F&I Practices That Won’t Help Your Bottom Line

f&i

Transparency, customer-centric: they’re buzzwords that are so overused they are becoming cliché. In the retail automotive environment, there’s still plenty of room for transparency and a customer-centric experience to be implemented. In no department is that more necessary than the F&I office.

Much of the focus has been on the sales process prior to financing. The needs assessment, the walkaround, negotiation, and sales agreement have all been inundated with the need for openness and a focus on what’s best for the consumer, not just the salesperson or dealership. If that’s where it stops, the customer will get turned off as soon as they enter the F&I office where the ‘five-finger close’ and back-end profits have harbored.

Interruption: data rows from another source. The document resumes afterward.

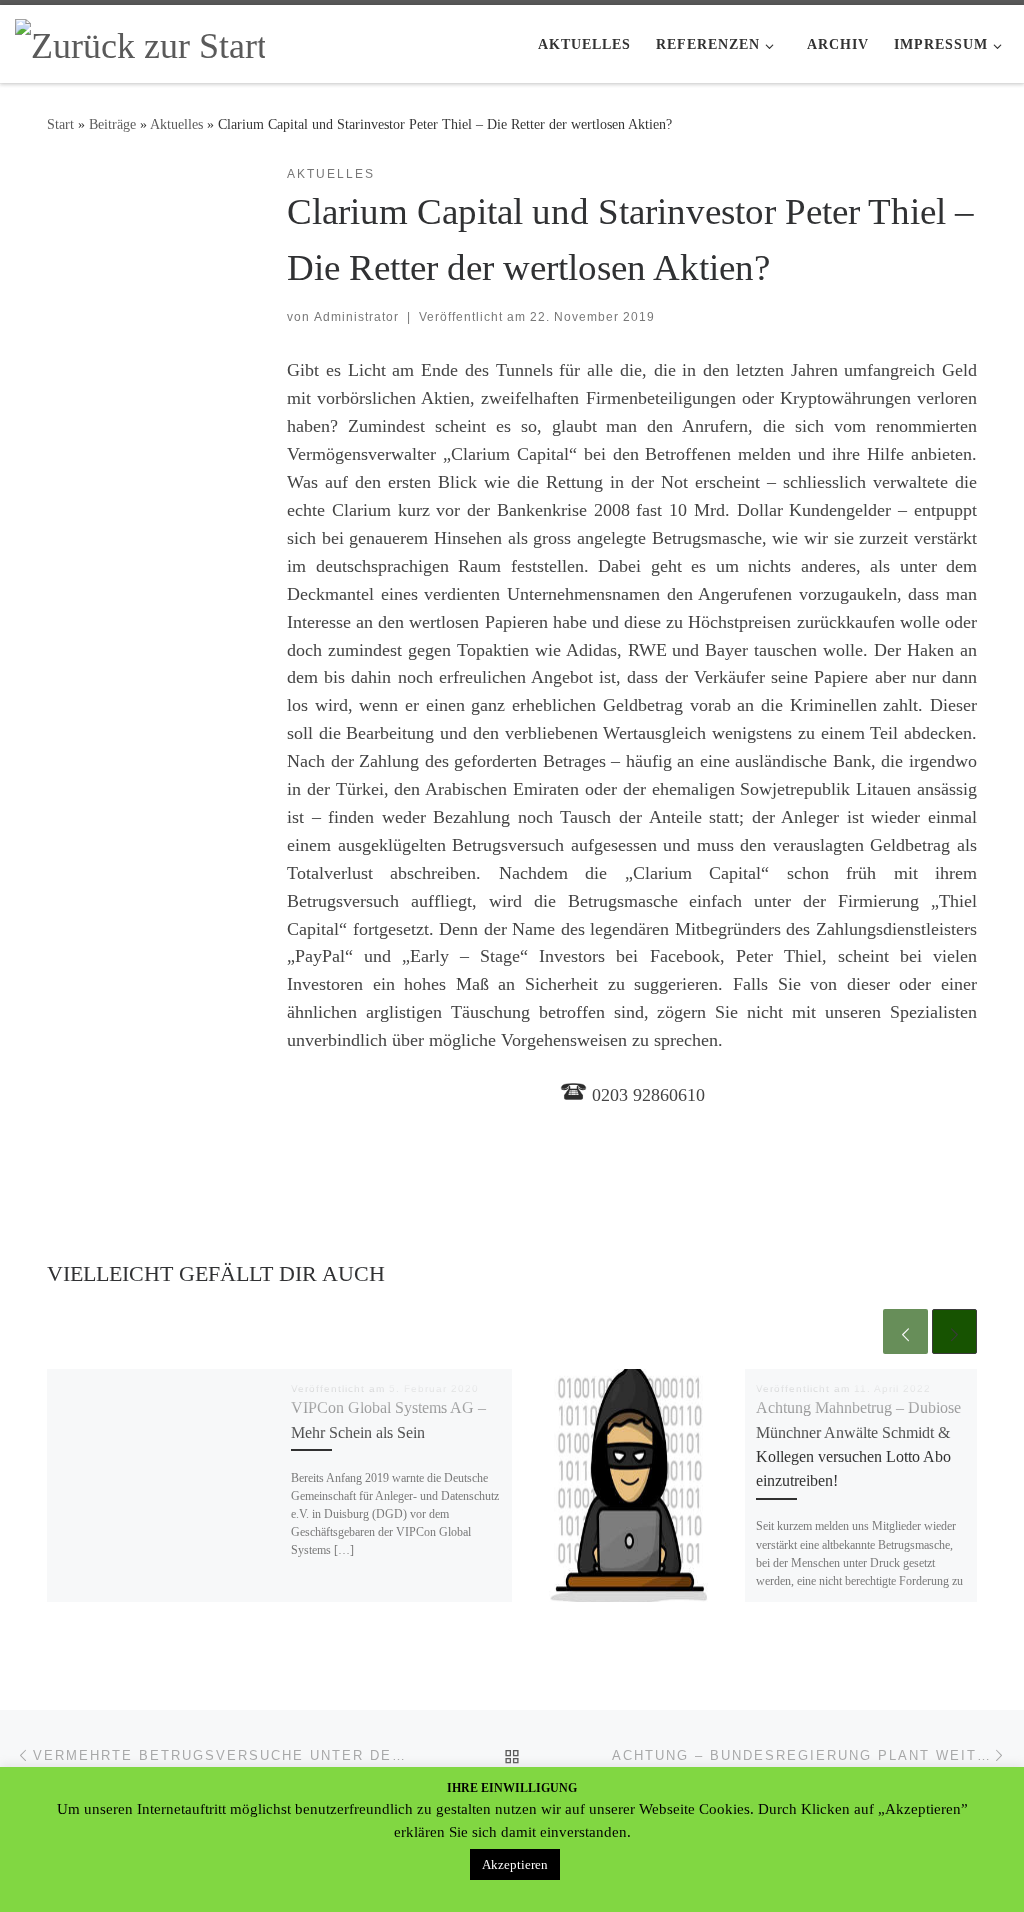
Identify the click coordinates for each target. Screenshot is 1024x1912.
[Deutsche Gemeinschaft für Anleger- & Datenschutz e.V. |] (140, 42)
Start (60, 124)
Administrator (356, 317)
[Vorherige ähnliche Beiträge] (905, 1331)
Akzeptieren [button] (515, 1864)
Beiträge (112, 124)
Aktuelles (176, 124)
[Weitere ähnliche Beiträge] (954, 1331)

You want customers to leave with a sense of trust and loyalty. That’s precisely why you should get rid of these four age-old F&I practices in 2018.

The F&I Office

After making a sales agreement, the customer is led into a separate office where the payment they’ve agreed to will be driven up, up, up. The person with one finger in their credit bureau and the other four in their wallet appeals to the customer’s emotional side to boost back-end profit. It’s all in a separate office where the customer is completely out of their element.

Get rid of the F&I office. Alternatively, have an F&I manager enter the sales process on the showroom floor, where the customer has already become comfortable, to provide options. The four walls and closed door are intimidating and can negate all the trust the salesperson has already worked so hard for.

Handwritten Credit App

Information security is of incredible importance today. You don’t want to be responsible for your customers’ information getting into the wrong hands. In today’s automotive marketplace, there’s no reason for a paper copy of a customer’s credit information to float around the dealership. Scrap the app on paper, opting instead for an all-digital credit application on a computer or tablet. It can be the customer’s own device or a supplied tablet, powered by RouteOne, DealerTrack, or a host of other solutions. It can take down walls, leading to a less stressful customer experience in the dealership.

Interest Rate Markup

Once a customer has qualified for financing, F&I managers are commonly presented the option to mark up the interest rate on a customer’s car loan. Of course, there are financial rewards to doing so at the dealership level. But that inflated interest rate can seriously damage a customer’s opinion of your store.

If the customer decides to look around for a better financing rate, the F&I manager is faced with either dropping the markup or losing the deal. Either way, interest rate markup has the potential to seriously damage the customer relationship.

Individual Products

A customer is already feeling battle-worn from the sales process. Just when they think it’s over, they need to decide on a bunch of individual products. Undercoating, rustproofing, GAP insurance, life and disability coverage, extended warranty – the list goes on. It becomes a frustrating process that customers hate.

First, determine what would benefit your customers’ need best. Then, after that assessment, present popular packages that simplify the F&I process. Of course, they’re all customizable but present an easier, more customer-centric approach to F&I products.